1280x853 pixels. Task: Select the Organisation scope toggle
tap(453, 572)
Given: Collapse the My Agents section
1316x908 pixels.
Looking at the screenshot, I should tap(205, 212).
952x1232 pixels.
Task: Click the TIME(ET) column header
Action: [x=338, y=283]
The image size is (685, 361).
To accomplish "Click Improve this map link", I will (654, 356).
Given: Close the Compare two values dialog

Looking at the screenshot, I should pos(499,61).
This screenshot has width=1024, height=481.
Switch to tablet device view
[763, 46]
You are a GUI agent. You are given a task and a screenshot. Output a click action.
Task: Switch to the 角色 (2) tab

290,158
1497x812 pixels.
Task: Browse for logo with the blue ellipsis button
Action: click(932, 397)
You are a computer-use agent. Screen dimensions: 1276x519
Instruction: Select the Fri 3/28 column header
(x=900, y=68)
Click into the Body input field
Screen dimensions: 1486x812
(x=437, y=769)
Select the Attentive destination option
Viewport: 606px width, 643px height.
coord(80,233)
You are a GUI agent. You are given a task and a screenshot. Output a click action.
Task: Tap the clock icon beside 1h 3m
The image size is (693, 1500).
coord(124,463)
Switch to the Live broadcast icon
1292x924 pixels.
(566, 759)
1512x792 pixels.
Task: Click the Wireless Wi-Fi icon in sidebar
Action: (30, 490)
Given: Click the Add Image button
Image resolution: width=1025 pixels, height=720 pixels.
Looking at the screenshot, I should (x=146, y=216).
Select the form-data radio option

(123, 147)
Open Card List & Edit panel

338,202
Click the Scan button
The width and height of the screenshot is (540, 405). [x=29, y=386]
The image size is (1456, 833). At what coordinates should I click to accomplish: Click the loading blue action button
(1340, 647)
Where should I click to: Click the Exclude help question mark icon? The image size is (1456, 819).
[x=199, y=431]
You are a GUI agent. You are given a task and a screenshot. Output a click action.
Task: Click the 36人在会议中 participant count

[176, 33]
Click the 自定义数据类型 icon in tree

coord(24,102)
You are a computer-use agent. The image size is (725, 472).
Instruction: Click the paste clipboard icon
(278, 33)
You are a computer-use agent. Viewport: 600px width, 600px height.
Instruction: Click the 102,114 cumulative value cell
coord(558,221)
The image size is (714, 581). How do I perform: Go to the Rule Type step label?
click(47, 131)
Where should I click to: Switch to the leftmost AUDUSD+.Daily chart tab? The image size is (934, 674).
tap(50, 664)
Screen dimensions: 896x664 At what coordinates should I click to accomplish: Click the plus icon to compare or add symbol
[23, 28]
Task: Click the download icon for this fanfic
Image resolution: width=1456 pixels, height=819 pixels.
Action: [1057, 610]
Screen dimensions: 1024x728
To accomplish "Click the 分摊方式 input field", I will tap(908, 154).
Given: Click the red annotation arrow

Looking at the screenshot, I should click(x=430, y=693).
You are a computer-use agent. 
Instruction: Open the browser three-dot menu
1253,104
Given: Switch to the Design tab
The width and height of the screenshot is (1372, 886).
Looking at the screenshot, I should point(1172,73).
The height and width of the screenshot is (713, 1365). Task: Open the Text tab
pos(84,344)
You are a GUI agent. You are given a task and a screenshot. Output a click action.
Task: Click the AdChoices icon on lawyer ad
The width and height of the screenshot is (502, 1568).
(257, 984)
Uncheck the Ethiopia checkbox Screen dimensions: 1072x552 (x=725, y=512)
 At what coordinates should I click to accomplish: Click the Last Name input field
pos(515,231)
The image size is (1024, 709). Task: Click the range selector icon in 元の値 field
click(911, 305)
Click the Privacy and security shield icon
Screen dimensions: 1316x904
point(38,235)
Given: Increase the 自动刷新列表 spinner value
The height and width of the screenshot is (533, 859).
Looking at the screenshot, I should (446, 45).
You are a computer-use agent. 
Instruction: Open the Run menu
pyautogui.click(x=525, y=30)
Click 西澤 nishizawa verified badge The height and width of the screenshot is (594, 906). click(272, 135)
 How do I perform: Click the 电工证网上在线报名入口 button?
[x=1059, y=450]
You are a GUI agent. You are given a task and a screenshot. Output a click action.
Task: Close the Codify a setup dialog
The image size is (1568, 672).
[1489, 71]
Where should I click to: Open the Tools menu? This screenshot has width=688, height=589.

Challenge » Turn every line of the records into a JSON list of strings, with one string for each line and blank lines left out.

Response below »
[
  "1280x853 pixels. Task: Select the Organisation scope toggle",
  "tap(453, 572)",
  "Given: Collapse the My Agents section",
  "1316x908 pixels.",
  "Looking at the screenshot, I should tap(205, 212).",
  "952x1232 pixels.",
  "Task: Click the TIME(ET) column header",
  "Action: [x=338, y=283]",
  "The image size is (685, 361).",
  "To accomplish \"Click Improve this map link\", I will (654, 356).",
  "Given: Close the Compare two values dialog",
  "Looking at the screenshot, I should pos(499,61).",
  "This screenshot has width=1024, height=481.",
  "Switch to tablet device view",
  "[763, 46]",
  "You are a GUI agent. You are given a task and a screenshot. Output a click action.",
  "Task: Switch to the 角色 (2) tab",
  "290,158",
  "1497x812 pixels.",
  "Task: Browse for logo with the blue ellipsis button",
  "Action: click(932, 397)",
  "You are a computer-use agent. Screen dimensions: 1276x519",
  "Instruction: Select the Fri 3/28 column header",
  "(x=900, y=68)",
  "Click into the Body input field",
  "Screen dimensions: 1486x812",
  "(x=437, y=769)",
  "Select the Attentive destination option",
  "Viewport: 606px width, 643px height.",
  "coord(80,233)",
  "You are a GUI agent. You are given a task and a screenshot. Output a click action.",
  "Task: Tap the clock icon beside 1h 3m",
  "The image size is (693, 1500).",
  "coord(124,463)",
  "Switch to the Live broadcast icon",
  "1292x924 pixels.",
  "(566, 759)",
  "1512x792 pixels.",
  "Task: Click the Wireless Wi-Fi icon in sidebar",
  "Action: (30, 490)",
  "Given: Click the Add Image button",
  "Image resolution: width=1025 pixels, height=720 pixels.",
  "Looking at the screenshot, I should (x=146, y=216).",
  "Select the form-data radio option",
  "(123, 147)",
  "Open Card List & Edit panel",
  "338,202",
  "Click the Scan button",
  "The width and height of the screenshot is (540, 405). [x=29, y=386]",
  "The image size is (1456, 833). At what coordinates should I click to accomplish: Click the loading blue action button",
  "(1340, 647)",
  "Where should I click to: Click the Exclude help question mark icon? The image size is (1456, 819).",
  "[x=199, y=431]",
  "You are a GUI agent. You are given a task and a screenshot. Output a click action.",
  "Task: Click the 36人在会议中 participant count",
  "[176, 33]",
  "Click the 自定义数据类型 icon in tree",
  "coord(24,102)",
  "You are a computer-use agent. The image size is (725, 472).",
  "Instruction: Click the paste clipboard icon",
  "(278, 33)",
  "You are a computer-use agent. Viewport: 600px width, 600px height.",
  "Instruction: Click the 102,114 cumulative value cell",
  "coord(558,221)",
  "The image size is (714, 581). How do I perform: Go to the Rule Type step label?",
  "click(47, 131)",
  "Where should I click to: Switch to the leftmost AUDUSD+.Daily chart tab? The image size is (934, 674).",
  "tap(50, 664)",
  "Screen dimensions: 896x664 At what coordinates should I click to accomplish: Click the plus icon to compare or add symbol",
  "[23, 28]",
  "Task: Click the download icon for this fanfic",
  "Image resolution: width=1456 pixels, height=819 pixels.",
  "Action: [1057, 610]",
  "Screen dimensions: 1024x728",
  "To accomplish \"Click the 分摊方式 input field\", I will tap(908, 154).",
  "Given: Click the red annotation arrow",
  "Looking at the screenshot, I should click(x=430, y=693).",
  "You are a computer-use agent. ",
  "Instruction: Open the browser three-dot menu",
  "1253,104",
  "Given: Switch to the Design tab",
  "The width and height of the screenshot is (1372, 886).",
  "Looking at the screenshot, I should point(1172,73).",
  "The height and width of the screenshot is (713, 1365). Task: Open the Text tab",
  "pos(84,344)",
  "You are a GUI agent. You are given a task and a screenshot. Output a click action.",
  "Task: Click the AdChoices icon on lawyer ad",
  "The width and height of the screenshot is (502, 1568).",
  "(257, 984)",
  "Uncheck the Ethiopia checkbox Screen dimensions: 1072x552 (x=725, y=512)",
  " At what coordinates should I click to accomplish: Click the Last Name input field",
  "pos(515,231)",
  "The image size is (1024, 709). Task: Click the range selector icon in 元の値 field",
  "click(911, 305)",
  "Click the Privacy and security shield icon",
  "Screen dimensions: 1316x904",
  "point(38,235)",
  "Given: Increase the 自动刷新列表 spinner value",
  "The height and width of the screenshot is (533, 859).",
  "Looking at the screenshot, I should (446, 45).",
  "You are a computer-use agent. ",
  "Instruction: Open the Run menu",
  "pyautogui.click(x=525, y=30)",
  "Click 西澤 nishizawa verified badge The height and width of the screenshot is (594, 906). click(272, 135)",
  " How do I perform: Click the 电工证网上在线报名入口 button?",
  "[x=1059, y=450]",
  "You are a GUI agent. You are given a task and a screenshot. Output a click action.",
  "Task: Close the Codify a setup dialog",
  "The image size is (1568, 672).",
  "[1489, 71]",
  "Where should I click to: Open the Tools menu? This screenshot has width=688, height=589."
]